Ниночка, секретарь школьной комсомольской организации, как всегда, слегка волнуется.

— Комитет комсомола решил провести его не совсем обычно. Не знаю, поддержите или нет? Сейчас ко мне подойдут комсорги и получат на каждого комсомольца, присутствующего на собрании, по одному рублю. Затем все разойдемся на тридцать минут. За это время надо успеть с умом потратить деньги — на себя ли, на нужды класса или школы, дело ваше. Когда сделаем покупки, тогда и поговорим, много это или мало — один рубль? Кто «за», прошу голосовать!

Зал безмолвствовал. Такого никто не ожидал.

Они помнили, как на одном собрании вместо призывов и громких слов о трудовом энтузиазме за 50 минут утеплили окна у себя и у малышей.

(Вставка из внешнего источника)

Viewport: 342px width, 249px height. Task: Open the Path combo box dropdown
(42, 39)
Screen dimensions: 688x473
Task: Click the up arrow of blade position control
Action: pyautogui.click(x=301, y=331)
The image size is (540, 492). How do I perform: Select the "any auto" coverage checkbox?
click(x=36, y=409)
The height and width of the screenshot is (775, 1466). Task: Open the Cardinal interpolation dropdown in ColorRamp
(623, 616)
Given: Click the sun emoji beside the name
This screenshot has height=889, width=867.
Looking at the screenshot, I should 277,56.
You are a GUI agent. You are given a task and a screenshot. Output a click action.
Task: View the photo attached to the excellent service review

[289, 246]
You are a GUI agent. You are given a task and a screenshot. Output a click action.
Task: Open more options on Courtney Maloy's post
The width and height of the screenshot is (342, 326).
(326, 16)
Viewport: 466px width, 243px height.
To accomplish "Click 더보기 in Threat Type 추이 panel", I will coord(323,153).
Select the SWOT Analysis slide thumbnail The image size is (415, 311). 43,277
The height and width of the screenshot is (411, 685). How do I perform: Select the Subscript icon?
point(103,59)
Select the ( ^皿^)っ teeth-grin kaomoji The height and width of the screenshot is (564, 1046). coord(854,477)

Помнили, как отвечали на веселые вопросы на собрании «Учись учиться», как горячо, до крика, до слез и чуть ли не до личных обид, спорили на собрании, повестка дня которого вопрошала: «Почему в активе больше девочек?» Тогда выступило 24 человека из 76, а Витя и Юра поднимались по три раза. Но чтобы вот так!

Я смотрела на ребят и не могла сдержать улыбку. Вон, в третьем ряду, с раскрытым ртом сидит Толя Толоконников. Тот самый Толя, что прятал в спальне ножи под матрацем. Вчера днем на совете дружины его приняли в комсомол, а вечером прибегает и с порога:

— Я стекло разбил. Директор сильно ругался. Чё теперь будет? Не примут?

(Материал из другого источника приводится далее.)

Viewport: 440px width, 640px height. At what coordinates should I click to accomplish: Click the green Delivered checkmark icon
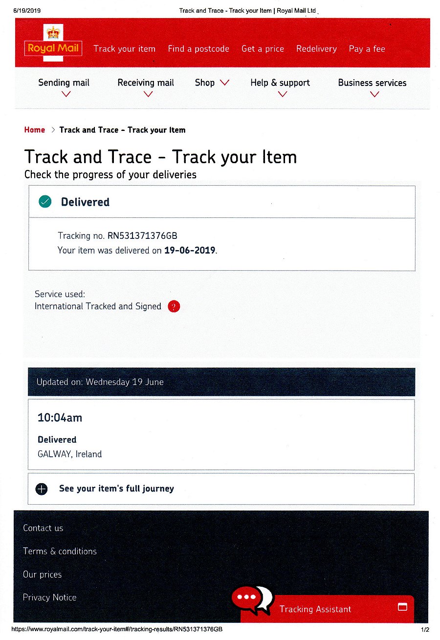pos(45,202)
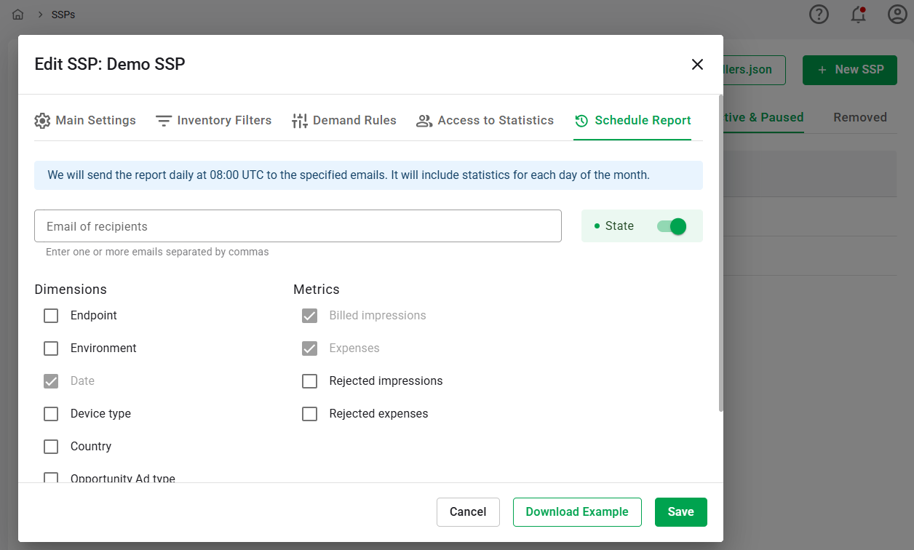
Task: Open the notifications bell icon
Action: point(858,15)
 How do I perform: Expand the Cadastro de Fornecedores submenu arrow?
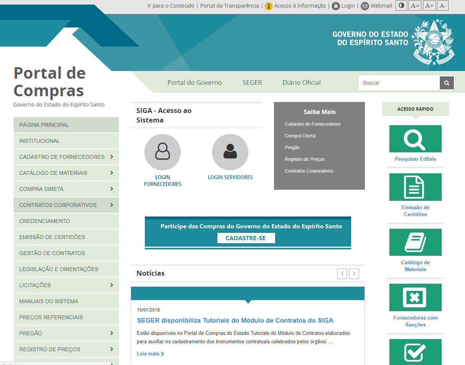tap(112, 157)
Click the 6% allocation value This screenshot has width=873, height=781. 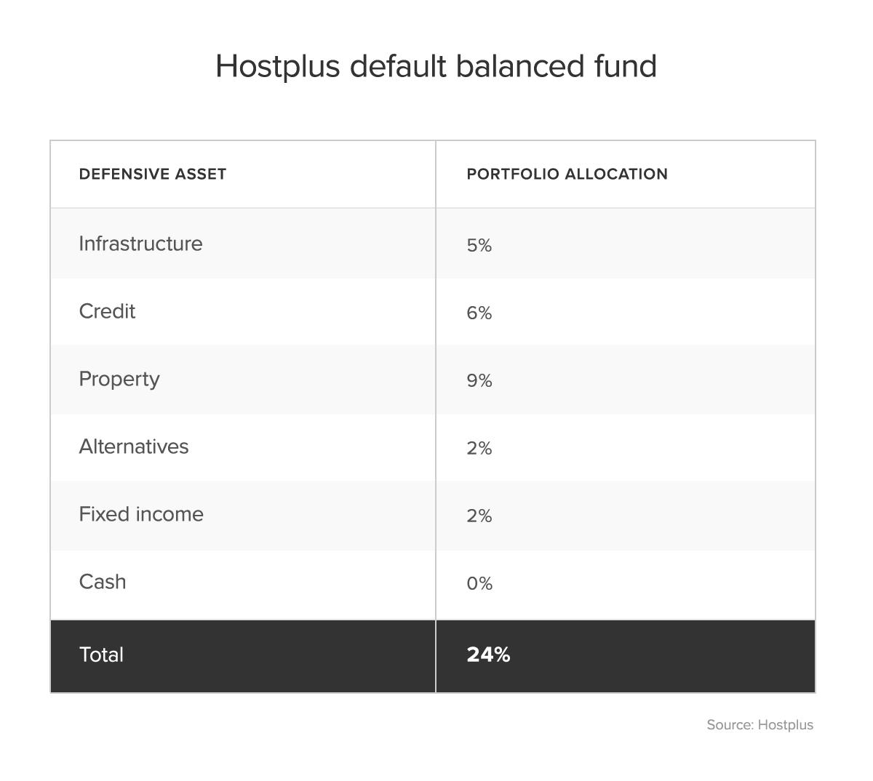[479, 313]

Перед заседанием комитета комсомола появился в дверях.

— Здравствуй. Что молчишь?

— Мне на комитет-то приходить или как?

— А ты стекло вставил?

— Вы чё, Тамара Михайловна. Еще утром.

В комсомол его, конечно, приняли.

Перед собранием опять вырос на пороге.

— Я, знаете, на собрании быть не могу. Некогда мне. Задолжал. Переписывать много.

— Ты же только что вступил в комсомол! И потом, с чего ты взял, что я могу тебя отпустить? Приходи на собрание и отпрашивайся, коль тебе некогда.

И вот он сидит на длинной лавке, во все глаза смотрит на Нину и никак не возьмет в толк — что она такое сказала?

— Повторяю: кто «за»? — весело спросила Нина.

Вскинулись вверх руки. Все повскакивали с мест.

— А откуда деньги взялись? Кому достанется то, что мы накупим? Если не все потратим, можно ли оставить на нужды класса или даже себе?

Деньги получал комсорг. Пересчитывали все вместе.

10-й класс — 24 рубля; 9-й — 19 рублей; 8-й — 27 рублей; 7-й «А» — 3 рубля, 7-й «Б»— 2 рубля.

Многие из них никогда такой суммы в руках не держали.

Через минуту всех как ветром сдуло.

Я сидела в пустом зале и смотрела в окно. Ветер гонял по тротуару желтые листья. Тротуары в нашем городе деревянные и скрипят, скрипят под торопливыми каблучками. С реки доносятся пароходные гудки. На реке рабочий люд лихо и весело вяжет плоты. Круглые сутки огромные жернова перерабатывают душистую сосну, а десятки судов принимают ее в необъятные трюмы и увозят за Полярный круг, к океану. Плещет волна, суда исчезают за поворотом, а над водой все висит запах леса и воли.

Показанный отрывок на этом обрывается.